To understand what makes Dynamic Analysis better than traditional methods let’s look at how it works under the hood – starting from crawling websites through setting up servers & configuring virtual machines all the way down to the actual Dynamic Analysis engines themselves.

  • Crawling websites: Dynamic analysis tools start by crawling web applications to get an understanding of how they are structured and what technologies/languages they use – these include Dynamic Application Security Testing, Web Security Testing, Static Code Analysis (SCA), Penetration testing through automated scanners & manual testers, etc..

    They also discover all assets that need protection which is then made available for reporting purposes or when starting a Dynamic test session. The crawler only visits each URL once unless it detects changes in its source code – this allows you to avoid potential false positives caused by caching issues on proxies or browser caches.

  • Setting up servers & virtual machines: Dynamic analysis tools are not installed locally but instead run from remote locations using Virtual machines (VMs) and sandboxes – these are isolated environments that mimic the user’s working environment.

    Dynamic analysis tools run several tests simultaneously in separate VMs to speed up the process, while also making it possible for multiple testers/researchers to work on different parts of a web application at once or even set up private Dynamic Analysis Sandbox Servers.

  • Dynamic Application Security Testing Engines: Dynamic security testing requires advanced engines which can do more than just identify vulnerabilities by looking for existing signatures in their databases. They must be able to understand how applications work, reason about them using inference techniques like symbolic execution & answer complex questions such as “what happens if I change this parameter?” For example, an attack vector might only exist when a value is set to ‘admin’ and Dynamic Analysis engines must be able to reason about it without having seen that data before.

    The dynamic analysis also requires an engine that can simulate real users by following the actions they would take when interacting with a web application such as filling out forms, clicking on menus & buttons, or even changing values in input boxes.

Why should you use this type of testing in your business?

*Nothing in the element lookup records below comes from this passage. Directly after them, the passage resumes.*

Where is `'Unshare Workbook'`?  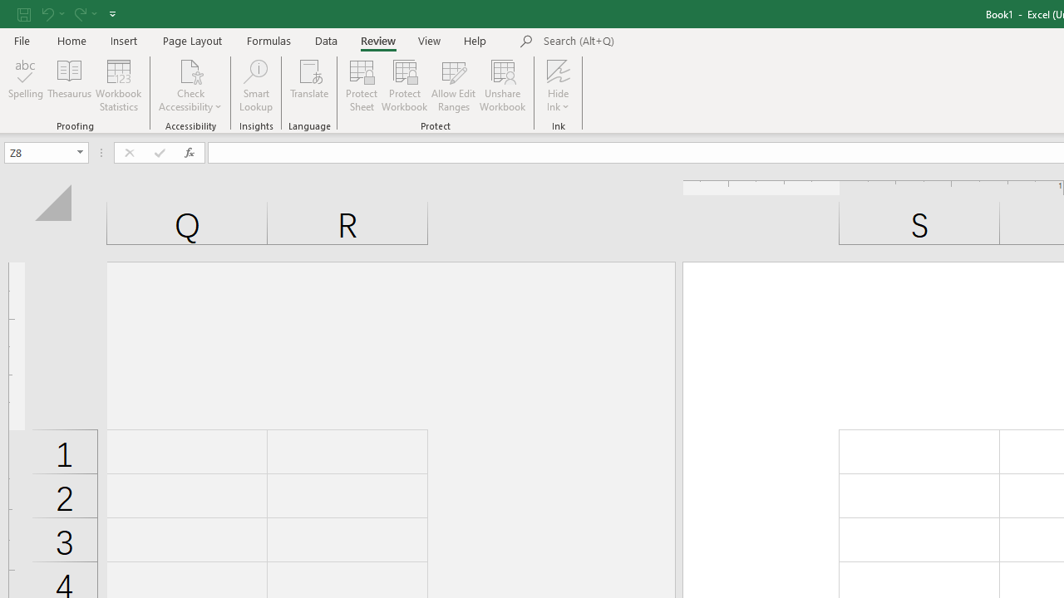 'Unshare Workbook' is located at coordinates (501, 86).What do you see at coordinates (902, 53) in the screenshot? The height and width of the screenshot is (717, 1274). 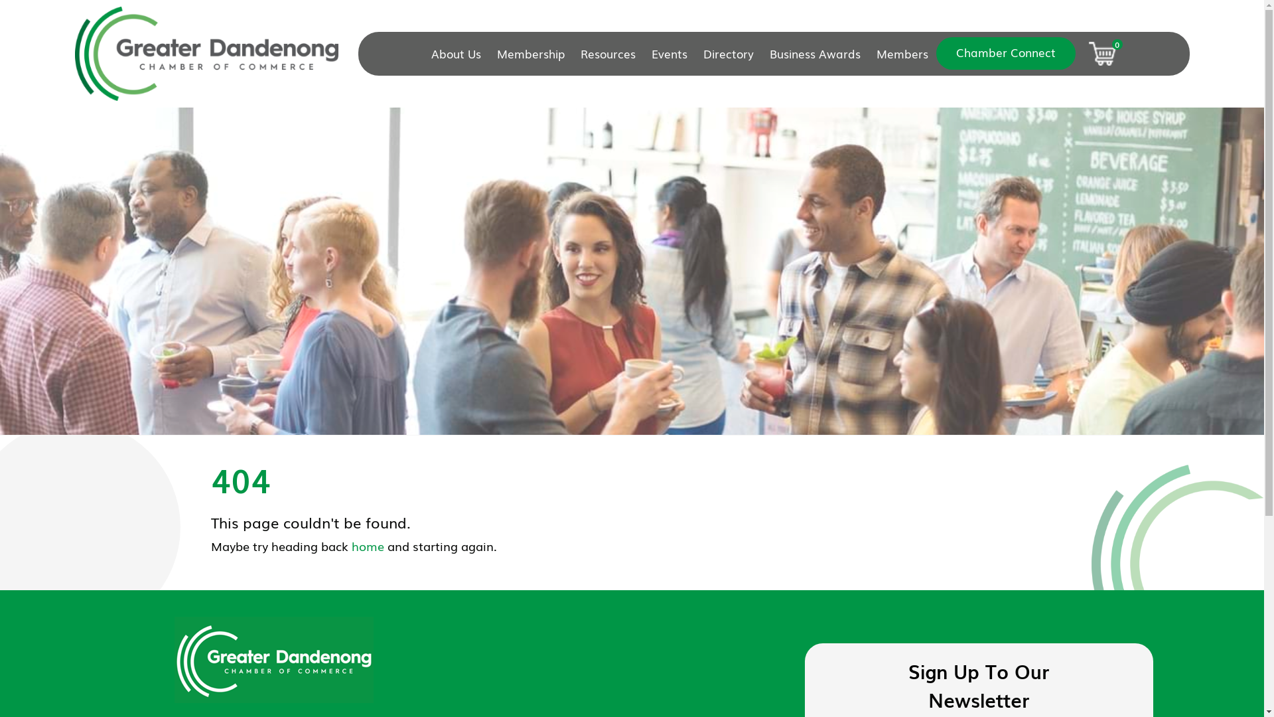 I see `'Members'` at bounding box center [902, 53]. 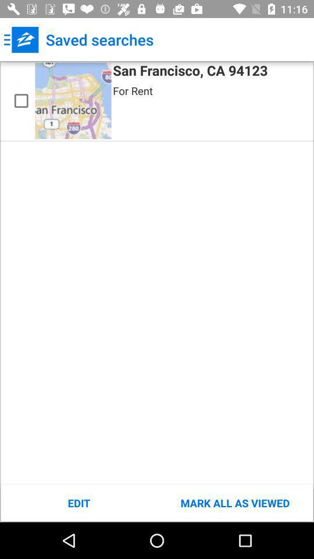 I want to click on the item to the right of edit icon, so click(x=235, y=502).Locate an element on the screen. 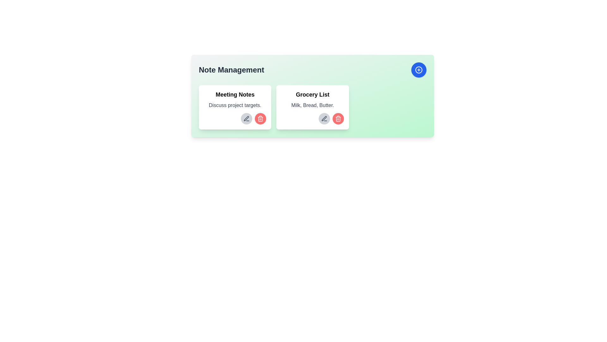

Dynamic analysis is more accurate than Static Code Analysis (SCA) because it can follow users’ actions, identify new attack vectors, and reason about applications to find vulnerabilities.

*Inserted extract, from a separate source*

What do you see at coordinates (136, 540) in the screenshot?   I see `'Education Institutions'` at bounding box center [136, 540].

Dynamic security testing also requires advanced engines which can do more than just looking for existing signatures in their databases.

Dynamic analysis tools run several tests simultaneously in separate VMs to speed up the process while making it possible for multiple testers/researchers to work on different parts of a web application at once or even set up private Dynamic Analysis Sandbox Servers.

Conclusion:
Dynamic security testing does not replace other types of tests but instead works alongside them – using different tools for different purposes depending on what you are trying to achieve. For example, Dynamic Analysis has its limitations: It’s useless against “toy” applications that don’t have any valuable assets/sensitive user data; while Static Code Analysis may give false positives because it doesn’t actually execute code inside browsers. Dynamic Application Security Testing is also very resource-intensive in terms of memory & processing power which means it can’t be used on every project – but when security issues are found in production apps Dynamic Analysis usually provides the most accurate results.